What shall I arrest this guy for?

For one thing it changes the gauge.

wrong choice of wording I guess unacceptable installation method may be better

He was just wondering the problem , but unsafe conductor connection would be fine also.

The wire can overheat , before the breaker trips, creating a fire hazard.

Since the wire is significantly larger than the lug on the breaker I doubt it could be overloaded. This is simply a listing violation. You are using a wire larger than the breaker accepts and you used an unapproved way to get it connected.
When you have to do something like this for voltage drop problems you splice an appropriately sized smaller pigtail to the breaker.

Good thought as I did not even check that close.

It is mis leading as a white wire used as a hot.

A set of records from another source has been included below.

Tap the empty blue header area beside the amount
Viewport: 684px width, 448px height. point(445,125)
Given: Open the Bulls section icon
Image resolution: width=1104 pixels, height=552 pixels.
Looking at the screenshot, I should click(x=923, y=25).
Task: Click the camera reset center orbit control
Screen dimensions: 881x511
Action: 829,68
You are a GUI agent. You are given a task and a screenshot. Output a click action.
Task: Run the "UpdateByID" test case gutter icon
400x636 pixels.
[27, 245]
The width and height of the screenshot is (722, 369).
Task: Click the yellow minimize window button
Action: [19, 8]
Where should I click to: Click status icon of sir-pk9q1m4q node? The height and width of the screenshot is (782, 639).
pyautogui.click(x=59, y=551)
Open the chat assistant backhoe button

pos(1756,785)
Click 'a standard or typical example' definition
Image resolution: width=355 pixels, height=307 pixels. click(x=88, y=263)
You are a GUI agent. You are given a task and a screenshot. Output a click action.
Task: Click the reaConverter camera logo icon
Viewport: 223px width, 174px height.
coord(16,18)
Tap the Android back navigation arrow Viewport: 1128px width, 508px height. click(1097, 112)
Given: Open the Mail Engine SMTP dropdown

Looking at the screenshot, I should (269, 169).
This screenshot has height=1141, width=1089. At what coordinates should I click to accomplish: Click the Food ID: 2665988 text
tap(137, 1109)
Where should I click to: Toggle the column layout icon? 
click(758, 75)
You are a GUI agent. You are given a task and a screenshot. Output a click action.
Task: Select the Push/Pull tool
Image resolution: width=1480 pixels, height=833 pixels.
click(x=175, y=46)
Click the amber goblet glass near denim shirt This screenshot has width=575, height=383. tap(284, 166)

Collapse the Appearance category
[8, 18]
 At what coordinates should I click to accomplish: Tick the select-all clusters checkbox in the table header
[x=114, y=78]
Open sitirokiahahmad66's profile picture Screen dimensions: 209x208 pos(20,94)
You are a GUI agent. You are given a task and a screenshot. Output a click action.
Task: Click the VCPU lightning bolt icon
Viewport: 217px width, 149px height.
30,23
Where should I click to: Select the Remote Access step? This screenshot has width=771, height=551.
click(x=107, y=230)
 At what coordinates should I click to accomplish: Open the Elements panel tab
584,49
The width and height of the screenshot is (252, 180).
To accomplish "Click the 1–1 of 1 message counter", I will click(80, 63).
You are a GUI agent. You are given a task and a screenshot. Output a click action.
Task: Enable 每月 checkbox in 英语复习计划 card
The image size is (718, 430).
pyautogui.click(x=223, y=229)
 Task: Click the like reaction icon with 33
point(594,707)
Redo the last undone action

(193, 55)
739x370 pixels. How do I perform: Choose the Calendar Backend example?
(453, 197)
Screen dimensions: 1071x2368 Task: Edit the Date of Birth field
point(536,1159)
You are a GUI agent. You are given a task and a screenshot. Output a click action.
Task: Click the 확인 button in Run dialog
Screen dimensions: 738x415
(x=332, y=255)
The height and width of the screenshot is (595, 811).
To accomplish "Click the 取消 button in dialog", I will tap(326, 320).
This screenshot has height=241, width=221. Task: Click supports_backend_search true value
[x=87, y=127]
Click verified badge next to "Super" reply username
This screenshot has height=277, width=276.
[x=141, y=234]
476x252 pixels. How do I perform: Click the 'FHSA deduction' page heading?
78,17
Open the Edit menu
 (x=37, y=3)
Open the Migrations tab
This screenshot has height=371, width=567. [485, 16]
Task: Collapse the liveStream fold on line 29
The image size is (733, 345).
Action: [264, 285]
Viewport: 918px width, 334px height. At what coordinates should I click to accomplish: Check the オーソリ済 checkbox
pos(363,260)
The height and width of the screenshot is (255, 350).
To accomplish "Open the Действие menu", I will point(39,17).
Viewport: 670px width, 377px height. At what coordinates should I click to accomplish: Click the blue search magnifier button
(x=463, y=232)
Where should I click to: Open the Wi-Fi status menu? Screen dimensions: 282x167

Unless, of course, that this is the size wire that is required for whatever is on the other end.

How would you determine that?

If the breaker is labled then you could check the appliance for the required amp draw. It is a 220 30 amp breaker maybe the appliance requires more. 60 amp breaker connector would be sized for the appropriate wire. I can’t tell the existing wire size by sight, but I’m sure one of our resident gurus can.

You just made a case for why this practice is wrong.:slight_smile:

If something really needed a 60a breaker the 30 should trip.

This could be were an existing circuit had a higher ampacity than the new appliance required. The breaker may have been changed to the smaller required size.

As has been said there are much better ways to reduce the conductor size properly. It would be hard to guess what size the conductor has been reduced to or to tell if what remains is appropriate for the ampacity.

I’m no electrician but I have seen this before and I believe it should be investigated further. It is suspect. JMHO

The real reason the practice is illegal is that when a random number of strands are removed (possibly different strands on each end) the ampacity of the resulting conductor cannot be determined. Note also that the conductor appears to be aluminum.

I noticed that first - stranded aluminum conductor - together with an improper connection, it could be a real problem. Any idea what is on this circuit?

I would also call attention to Table 8 in Chapter 9 and 90.7 in the NEC.